**Exercise instructions**
Copy out, unchanged, the entries below from the "The width and height of the screenshot is (800, 599)." line to the final line. Omit pictures.

(Collected data entries)
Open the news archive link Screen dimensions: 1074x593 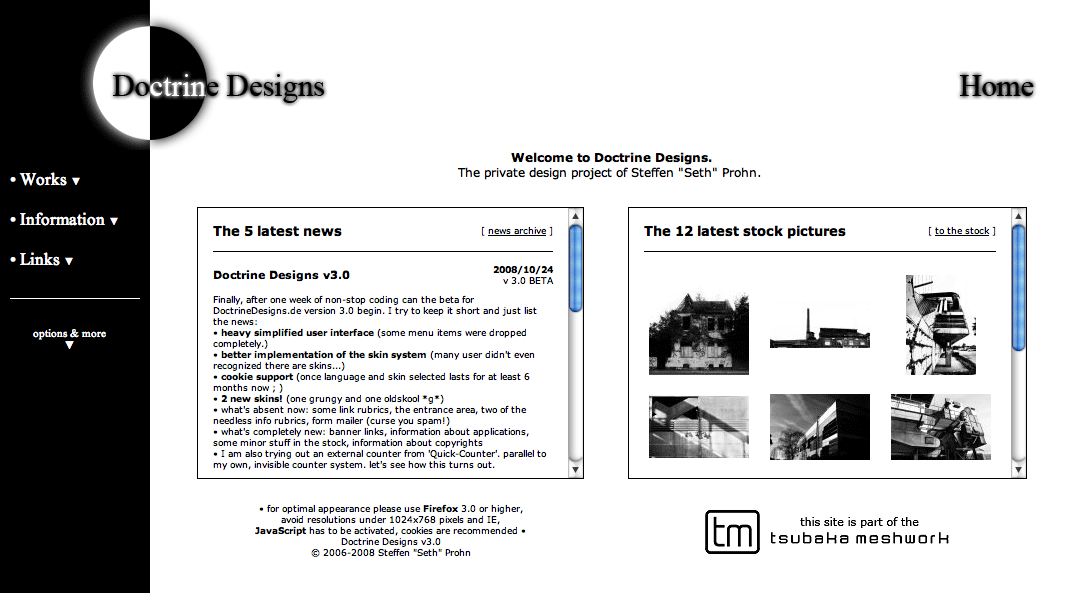[517, 231]
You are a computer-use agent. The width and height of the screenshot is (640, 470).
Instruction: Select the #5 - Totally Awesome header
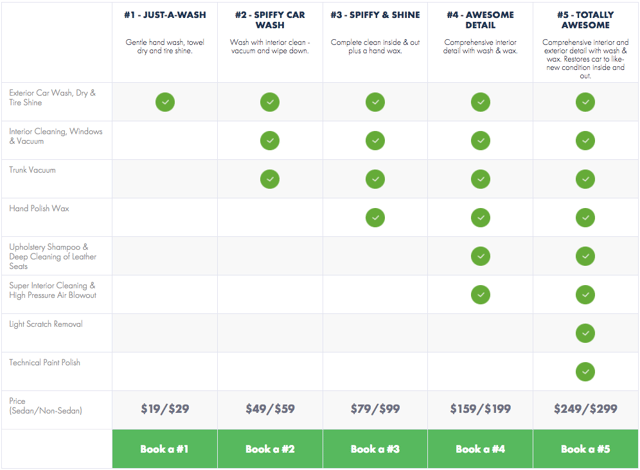click(586, 20)
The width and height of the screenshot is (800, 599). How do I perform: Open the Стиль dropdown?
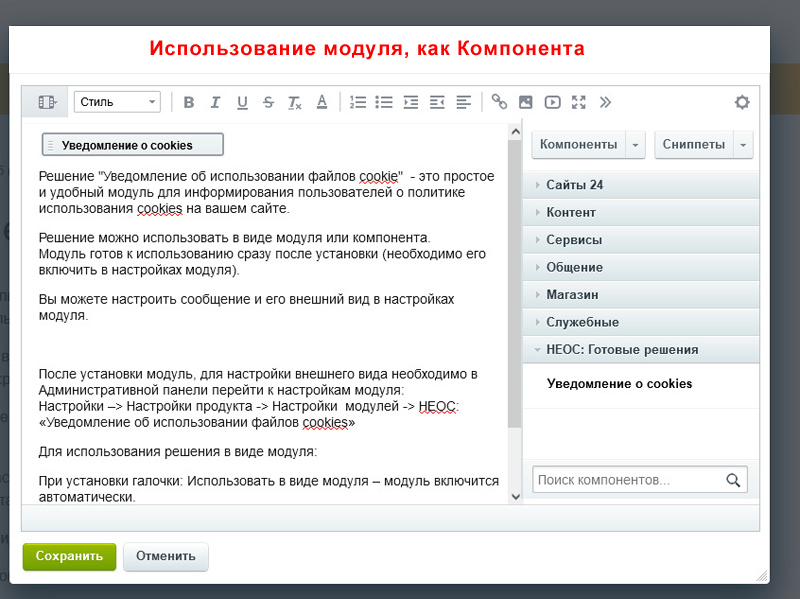[117, 102]
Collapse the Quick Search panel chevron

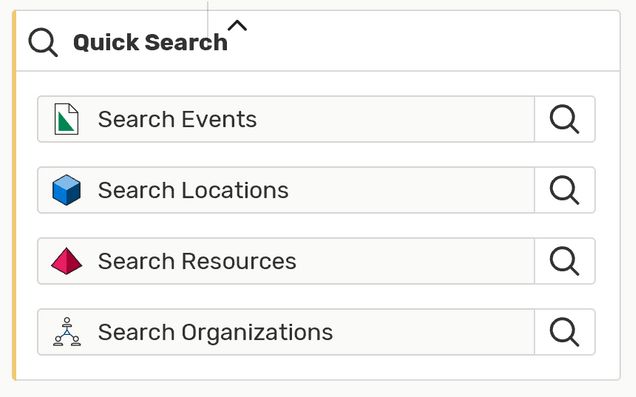click(x=237, y=26)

**Finished exercise**
The width and height of the screenshot is (800, 599). How do I perform: Open the Стиль dropdown?
[117, 102]
Collapse the Quick Search panel chevron

click(x=237, y=26)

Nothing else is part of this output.